The available URL protocols depend on which URL stream handlers have been installed. At a minimum, the file protocol is supported for reading and writing, and the HTTP/HTTPS protocols are supported for reading.

The file protocol can be used with all supported file systems, local or remote.

  • When reading: the URL can point to a single file or to an existing directory. In the case of a directory, you can specify the file name pattern option to filter the files to be read. And you can use the --connector.{csv | json}.recursive option to control whether the connector should also look for files in subdirectories.

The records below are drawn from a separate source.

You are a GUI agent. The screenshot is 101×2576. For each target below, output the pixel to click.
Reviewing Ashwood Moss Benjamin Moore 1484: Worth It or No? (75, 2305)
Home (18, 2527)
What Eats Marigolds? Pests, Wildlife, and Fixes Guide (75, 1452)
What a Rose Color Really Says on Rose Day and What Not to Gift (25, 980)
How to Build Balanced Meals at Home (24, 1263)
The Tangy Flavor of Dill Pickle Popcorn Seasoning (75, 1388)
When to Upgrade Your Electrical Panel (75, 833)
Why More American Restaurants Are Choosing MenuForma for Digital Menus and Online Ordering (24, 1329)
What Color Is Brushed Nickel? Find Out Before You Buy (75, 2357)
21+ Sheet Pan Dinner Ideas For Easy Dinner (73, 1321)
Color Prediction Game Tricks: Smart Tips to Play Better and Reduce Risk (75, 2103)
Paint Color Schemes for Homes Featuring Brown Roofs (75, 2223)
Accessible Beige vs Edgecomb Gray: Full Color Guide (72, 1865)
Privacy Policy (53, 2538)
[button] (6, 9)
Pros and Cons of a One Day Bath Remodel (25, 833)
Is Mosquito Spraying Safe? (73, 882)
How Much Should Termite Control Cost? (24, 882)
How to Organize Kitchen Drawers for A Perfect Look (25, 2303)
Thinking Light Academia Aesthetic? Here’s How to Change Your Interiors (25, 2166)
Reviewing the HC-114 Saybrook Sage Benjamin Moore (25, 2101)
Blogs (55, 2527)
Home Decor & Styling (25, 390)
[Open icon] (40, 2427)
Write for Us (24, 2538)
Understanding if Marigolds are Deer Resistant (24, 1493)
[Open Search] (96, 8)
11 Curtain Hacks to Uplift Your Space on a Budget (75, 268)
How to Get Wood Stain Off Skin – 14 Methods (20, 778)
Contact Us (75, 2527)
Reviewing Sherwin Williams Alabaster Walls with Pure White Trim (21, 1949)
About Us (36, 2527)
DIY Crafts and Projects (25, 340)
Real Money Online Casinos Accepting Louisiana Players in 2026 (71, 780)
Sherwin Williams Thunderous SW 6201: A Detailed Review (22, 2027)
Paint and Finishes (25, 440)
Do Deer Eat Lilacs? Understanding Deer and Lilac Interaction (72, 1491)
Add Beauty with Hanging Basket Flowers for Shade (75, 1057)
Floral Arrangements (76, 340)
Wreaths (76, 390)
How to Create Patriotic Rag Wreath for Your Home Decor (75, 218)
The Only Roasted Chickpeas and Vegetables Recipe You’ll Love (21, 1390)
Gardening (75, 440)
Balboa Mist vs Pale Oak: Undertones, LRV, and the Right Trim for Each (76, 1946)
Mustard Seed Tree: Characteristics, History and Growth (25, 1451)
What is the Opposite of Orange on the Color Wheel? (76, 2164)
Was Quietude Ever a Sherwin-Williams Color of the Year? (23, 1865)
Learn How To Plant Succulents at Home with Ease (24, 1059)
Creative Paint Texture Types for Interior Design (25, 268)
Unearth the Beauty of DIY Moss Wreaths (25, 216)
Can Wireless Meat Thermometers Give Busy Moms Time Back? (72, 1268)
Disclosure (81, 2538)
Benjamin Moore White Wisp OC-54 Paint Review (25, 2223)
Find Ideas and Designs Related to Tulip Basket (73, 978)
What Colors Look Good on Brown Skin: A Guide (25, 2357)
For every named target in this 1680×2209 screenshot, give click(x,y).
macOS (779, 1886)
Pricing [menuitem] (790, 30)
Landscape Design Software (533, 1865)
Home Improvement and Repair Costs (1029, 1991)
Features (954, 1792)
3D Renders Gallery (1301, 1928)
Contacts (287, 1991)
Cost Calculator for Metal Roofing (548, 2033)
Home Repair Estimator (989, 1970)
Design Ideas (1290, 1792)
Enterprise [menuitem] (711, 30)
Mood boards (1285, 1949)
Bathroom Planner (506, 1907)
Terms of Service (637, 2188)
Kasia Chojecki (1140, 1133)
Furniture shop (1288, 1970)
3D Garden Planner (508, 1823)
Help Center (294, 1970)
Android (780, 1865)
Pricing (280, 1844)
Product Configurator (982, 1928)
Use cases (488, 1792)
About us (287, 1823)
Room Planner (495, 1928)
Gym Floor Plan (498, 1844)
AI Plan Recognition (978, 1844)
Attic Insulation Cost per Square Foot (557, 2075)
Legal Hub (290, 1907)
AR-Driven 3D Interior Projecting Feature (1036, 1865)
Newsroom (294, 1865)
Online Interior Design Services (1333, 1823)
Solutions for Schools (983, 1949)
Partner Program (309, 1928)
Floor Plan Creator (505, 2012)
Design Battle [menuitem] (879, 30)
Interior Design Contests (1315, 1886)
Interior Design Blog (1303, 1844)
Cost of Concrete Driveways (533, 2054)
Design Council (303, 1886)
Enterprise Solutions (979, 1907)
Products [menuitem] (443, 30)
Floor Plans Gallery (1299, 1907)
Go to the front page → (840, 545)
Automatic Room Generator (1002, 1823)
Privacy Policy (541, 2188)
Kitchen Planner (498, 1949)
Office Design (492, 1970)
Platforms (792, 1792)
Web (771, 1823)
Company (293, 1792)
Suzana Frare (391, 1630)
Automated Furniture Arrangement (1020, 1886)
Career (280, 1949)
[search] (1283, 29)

  • When writing: the URL is treated as a directory. If it does not exist, DataStax Bulk Loader attempts to create it. If successful, CSV files are created in this directory, and you can set the file names to be used with the --connector.{csv | json}.fileNameFormat option.

    If the value specified does not have a protocol, it is assumed to be a file protocol. Relative URLs are resolved against the current working directory. Also, for your convenience, if the path begins with a tilde (~), that symbol is expanded to the current user’s home directory.

  • If you have URLs of multiple CSV or JSON data files to load, you can create a file that contains the list of well-formed URLs, and specify the single file with --connector.{csv | json}.urlfile.

  • Another option is to use --connector.{csv | json}.compression, --dsbulk.connector.{csv| json}.compression string to load or unload data from or to a compressed file.

The options can be used in short form (-k keyspace_name) or long form (--schema.keyspace keyspace_name).

-c, --connector.name, --dsbulk.connector.name {csv | json }

The name of the connector to use.

Supported: dsbulk load and dsbulk unload operations.

Default: csv

Common to both CSV and JSON connectors

--connector.{csv | json}.compression, --dsbulk.connector.{csv| json}.compression string

Specify the compression type to use when loading or unloading data from or to a compressed file. Two examples:

dsbulk unload -k test -t table1 --connector.json.compression gzip -url mydir
dsbulk load -k test -t table1 --connector.json.compression gzip -url mydir

The default output from the dsbulk unload command, with compression and the first counter, is output-000001.csv.gz.

Refer to connector file name format for details on dsbulk unload output file naming.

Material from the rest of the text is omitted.